Extortionist hackers, who may be using leaked computer exploits from the U.S. National Security Agency, infiltrated computers in dozens of countries in a fast-spreading attack that forced British hospitals to turn away patients and breached systems at Spain’s Telefonica and organizations from Russia to Taiwan, according to Bloomberg.

The ransomware used in Friday’s cyber-attacks encrypts files and demands that victims pay $300 in bitcoin for them to be decrypted, the latest in a vexing style of security breaches that, at the very least, forces organizations to revert to backup systems to keep critical systems running. The malicious software has infected more than 75,000 computers in 99 countries worldwide on Friday, most of them concentrated in Russia, Ukraine and Taiwan, according to Dutch cybersecurity company Avast.

The attackers were exploiting a vulnerability in Microsoft software that was patched in March, according to cybersecurity researchers. Attack code targeting that vulnerability was released publicly by Shadow Brokers, a group that has been leaking stolen hacking tools purportedly from the NSA. That connection has given critics of U.S. hacking ammunition for their argument that governments finding flaws in commercial technologies and keeping them secret for the purpose of exploiting them can carry a public risk.

While the victim tally is likely to grow, the ransomware, called WanaCrypt0r, only affects computers that haven’t applied Microsoft’s two-month-old fix, a reminder that individuals and organizations that don’t routinely update their machines are vulnerable. Hospitals are notoriously slow in applying security fixes, in part because of how disruptive it is to take patient-facing equipment and databases offline. That has made them a reliable target of ransomware and identity-theft attacks, and why they routinely fall victim even to random mass attacks.

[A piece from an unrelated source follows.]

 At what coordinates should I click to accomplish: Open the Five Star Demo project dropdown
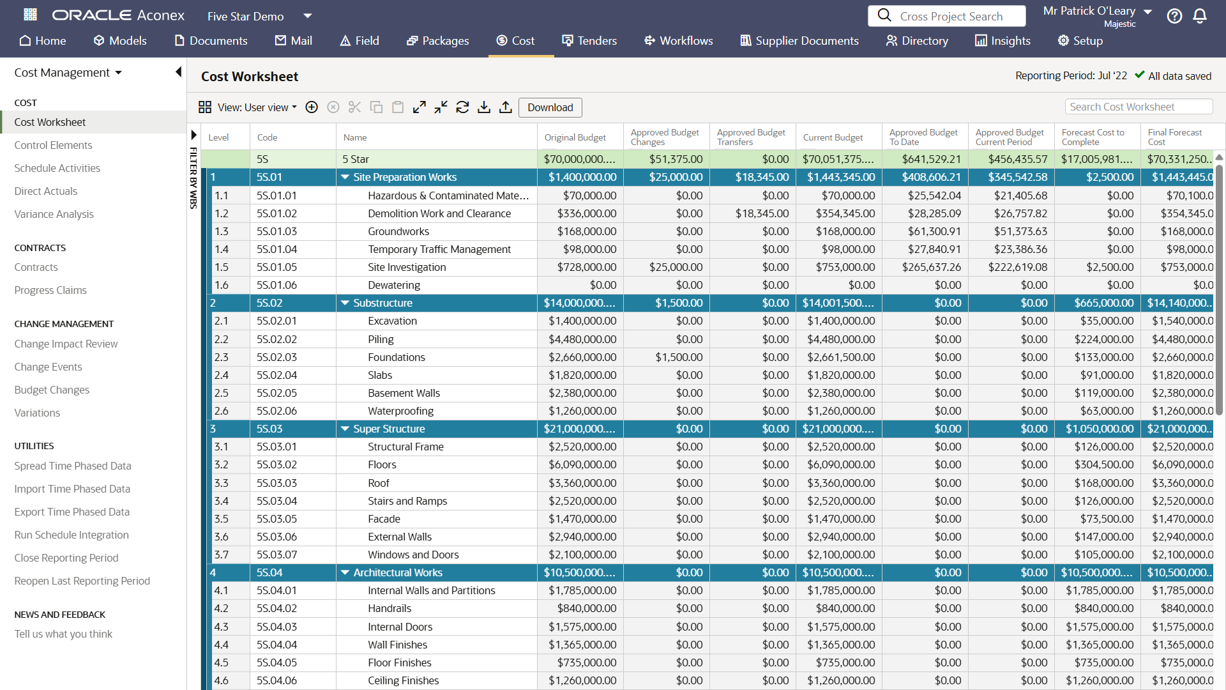[307, 16]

In the U.K., hospitals urged people with non-emergency conditions to stay away after the cyber-attack affected large parts of the country’s National Health Service. Forty-five NHS organizations were hit, while a large number of Spanish companies were also attacked using ransomware. Hospitals in London, North West England and Central England have all been affected, according to the BBC. Mid-Essex Clinical Commissioning Group, which runs hospitals and ambulances in an area east of London, said on Twitter that it had “an IT issue affecting some NHS computer systems,“ adding “Please do not attend Accident And Emergency unless it’s an emergency!“

The impact on services is not due to the ransomware itself, but due to NHS Trusts shutting systems to prevent it from spreading, said Brian Lord, a former deputy director of Government Communications Headquarters, the U.K.’s signals intelligence agency, who is now managing director of cybersecurity firm PGI Cyber. Lord, who described an attack of this type as "inevitable," said the impact was exacerbated because most NHS Trusts had "a poor understanding of network configuration meaning everything has to shut down.

Spain’s National Cryptologic Center, which is part of the country’s intelligence agency, said on its website that there had been a “massive ransomware attack“ against a big number of Spanish organizations affecting Microsoft’s Windows operating system. El Mundo reported that the attackers sought a ransom in bitcoin.